▸ 阅读材料:
════

上述jstack显示有3个线程与死锁的发生有关,实际上只有"IPC Server handler 106 on 50020"(refreshNameNodeThread
线程)和"Thread-219217170"(bpThread
线程)两个线程对死锁的发生起了作用,形成的闭环等待如下图所示:
图中绿色背景节点为两个线程的启动,红色背景节点为获得锁或等待锁。上述死锁的形成涉及的锁及主要流程如下:
BPOfferService中:
private final Lock mReadLock = mReadWriteLock.readLock();
private final Lock mWriteLock = mReadWriteLock.writeLock();
BlockPoolManager中:
synchronized作用在BlockPoolManager实例上
线程1:refreshNameNodeThread
-> (0, t1)时间内获得BlockPoolManager实例上的synchronized锁,(t1, ∞)时间内等待BPOfferService读锁
线程2:bpThread
-> (0, t1)时间内获得BPOfferService读锁,(t1, ∞)时间内等待BlockPoolManager实例上的synchronized锁
线程1获得锁代码如下:
// BlockPoolManager
private void doRefreshNamenodes(
Map<String, Map<String, InetSocketAddress>> addrMap,
Map<String, Map<String, InetSocketAddress>> lifelineAddrMap)

════

▸ 练习说明:
a – 根据阅读材料,bpThread 线程在 (0, t1) 时间内获得的是哪一把锁?
b – 请从这段关于死锁的阅读材料的最后一行往下接着写。

▸ 存储数据:
════

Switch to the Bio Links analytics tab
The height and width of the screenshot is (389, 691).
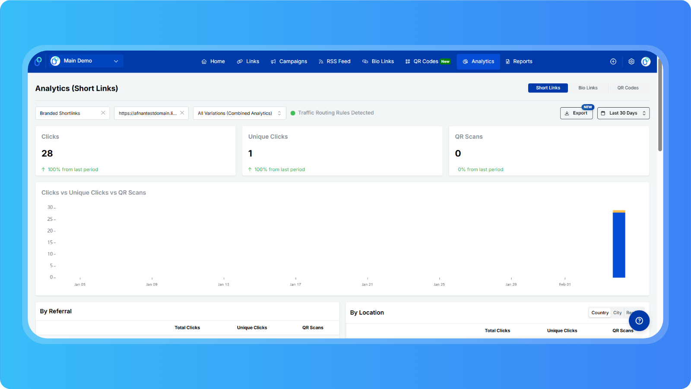click(x=588, y=88)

════

▸ 逐题答案:
a – 它获得的是 BPOfferService 的读锁。

b –
throws IOException {
// ...
synchronized (this) {
// dosomething
}
}
线程1等锁代码如下:
// BPOfferService
String getBlockPoolId(boolean quiet) {
// ...
readLock();
// ...
}
线程2获得锁代码如下:
// BPOfferService
void verifyAndSetNamespaceInfo(BPServiceActor actor, NamespaceInfo nsInfo)
throws IOException {
writeLock();
// ...
}
线程2等待锁代码如下:
// BlockPoolManager
synchronized void addBlockPool(BPOfferService bpos) {
// dosomething
}
虽然有synchronized、readLock、writeLock参与,由于读锁与写锁之间仍然互斥,上述仍然形成头尾相接的循环等待资源关系,造成死锁。
解决方式
避免死锁的办法就是打破死锁形成的任一必要条件,常见的一种方式为打破环形等待资源的关系,这里列举该方式的两点实现方案:
- 减少锁范围,尽可能只锁必要的资源。如,对于
synchronized method(){}
的方法,确定在该方法没必要锁的资源可以不加锁,改成method(){ synchronized {} }
只锁必要资源。 - 错开两个线程获得锁的时间。在线程1释放锁后,再让第二个线程进入获得锁的逻辑。
这里将以上述的后者来解决本文的死锁问题。死锁的发生一般概率较低,想通过反复跑测试的办法来复现死锁几乎不可能。想要复现死锁,我们需要控制线程获得锁的时机。即要保证(0, t1)
时间内,线程1和线程2均已获得且只获得了该线程的第一把锁,(t1, ∞)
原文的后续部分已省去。